* [Selected extract]:
================================

The Brexit Blueprint

British farming is some of the world’s best. Now we have a chance to showcase it

Getting agriculture right after Brexit means sticking to our high standards at home, and not letting in food that doesn’t meet them, writes Minette Batters

Friday 31 January 2020 17:55 GMT
The new agriculture bill will stand as a monumental shift in British policy towards farmers post-Brexit
The new agriculture bill will stand as a monumental shift in British policy towards farmers post-Brexit (Getty)

What food will you be feeding your family after Brexit? What will be filling your fridge in the future? The chances are you may not have even considered this.

For generations, shoppers up and down the country have had a guaranteed supply of food produced to some of the highest animal welfare, environmental and food safety standards in the world, all produced with care by British farmers.

I want that to continue because we have standards that should be shouted about across the world. Brexit offers us the opportunity to be a global leader in our food production and all it delivers – environmental protection, care for the countryside and climate-friendly food.

We have an opportunity to export more and to showcase our food system, one we are all rightly proud of, on a global stage. We should be capitalising on our domestic story of food traceability, safety and provenance with the intention of putting more British food on more global plates, while at the same time ensuring that our high-standard environmental delivery is echoed by all those future trading partners.

There is an enormous opportunity – but there is also a huge risk.

================================

* [Information supplied]:

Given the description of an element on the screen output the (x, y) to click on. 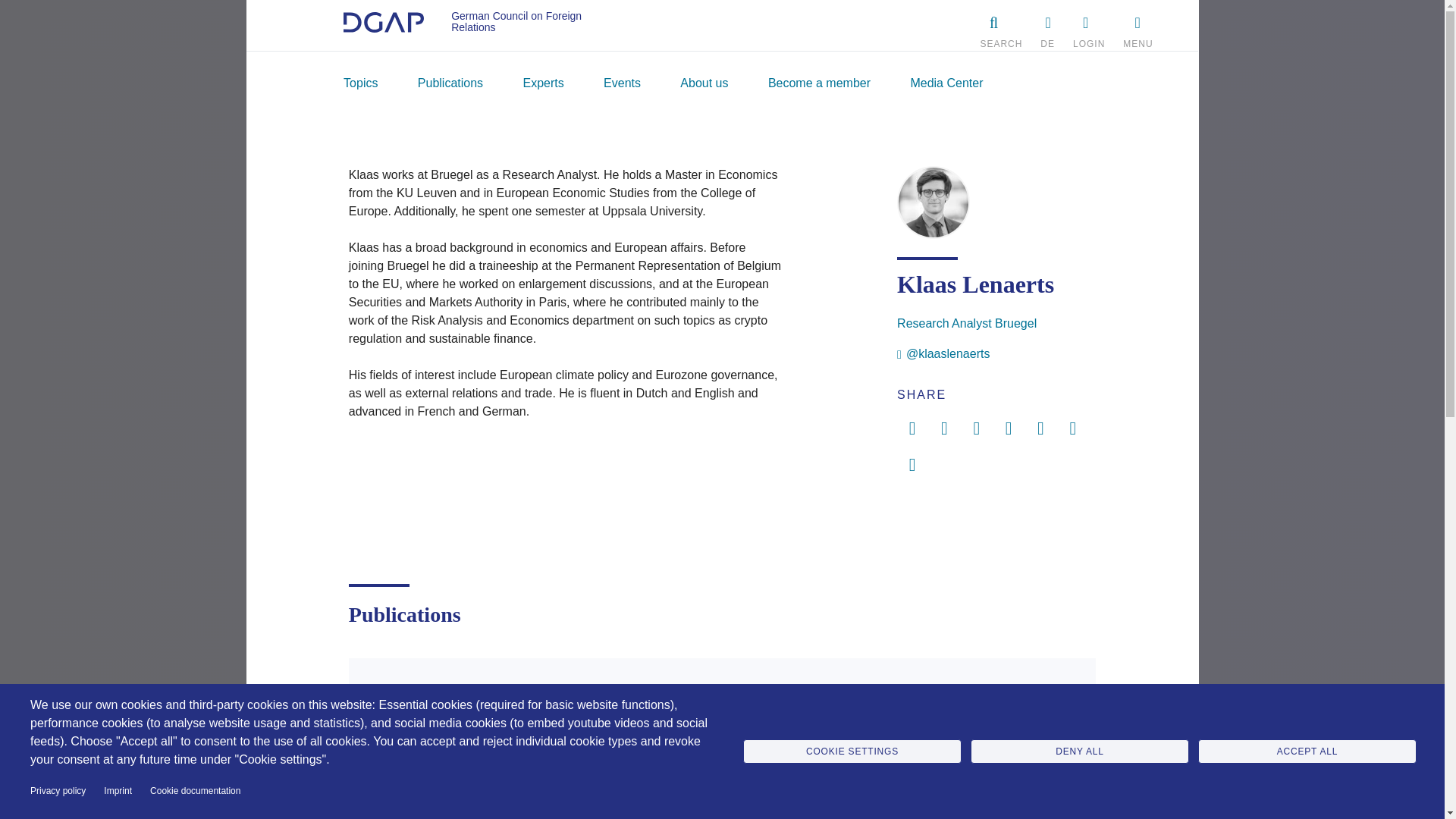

================================

* [Exercise task 1]:
From the article on British farming after Brexit above, write out the stretch from "We have an opportunity" through "future trading partners." word for word.
* [Exercise task 2]:
Resume the article on British farming after Brexit, starting after its final sentence.

* [Task answer 1]:
We have an opportunity to export more and to showcase our food system, one we are all rightly proud of, on a global stage. We should be capitalising on our domestic story of food traceability, safety and provenance with the intention of putting more British food on more global plates, while at the same time ensuring that our high-standard environmental delivery is echoed by all those future trading partners.

* [Task answer 2]:
In order for British food and farming to achieve the opportunities promised by Brexit, we need the government to commit that they will not agree to trade deals that allow in food that would be illegal for our farmers to produce here.

If we have legal requirements for home-produced food, those requirements must also set the standards for all food imports too. If we set a high standard at home and then sign a deal waving in sub-standard food from the rest of the world, what message does that send out? What risks does that create, and what impact will it have on our own food producers?

We have been clear that the government needs to introduce a commission to scrutinise trade deals and make recommendations on future food trade policy. This is essential not just for the food we’ll feed our families, but for the way in which we’ll protect and enhance our environment and tackle climate change – one of the greatest issues of our time.

The global Britain I see is one that solidifies its place as a global leader in producing climate-friendly food and tackling climate change. We are already one of the first countries to legislate our net-zero commitment, and British farmers have taken this challenge head-on by setting our own goal to reach net-zero by 2040.

For generations, the land I farm in Wiltshire has been grazed by sheep and cattle, producing some of the most climate-friendly meat in the world from Britain’s extensive grasslands. And I am not alone growing and rearing climate-friendly food.

If Brexit is done right, the world-leading food we produce across the country on farms like mine can be exported across the world, showcasing what British farmers do best.

I believe the months ahead are critical not just for British farming, but for the nation. We must get Brexit right. To do that, we must capitalise on what we do well in this country. Our soils, our weather and our climate mean we can and must produce food for both home and abroad and make a viable return from the market.

A successful farming sector means a successful Britain not just in terms of the food on our plates but in the landscapes we walk, the health of our soils and rivers, and the positive impact we make on climate change.

That is why today, as we enter this new phase in our history and take our place on the world stage, I am calling on our prime minister to lead a government that truly backs British farming.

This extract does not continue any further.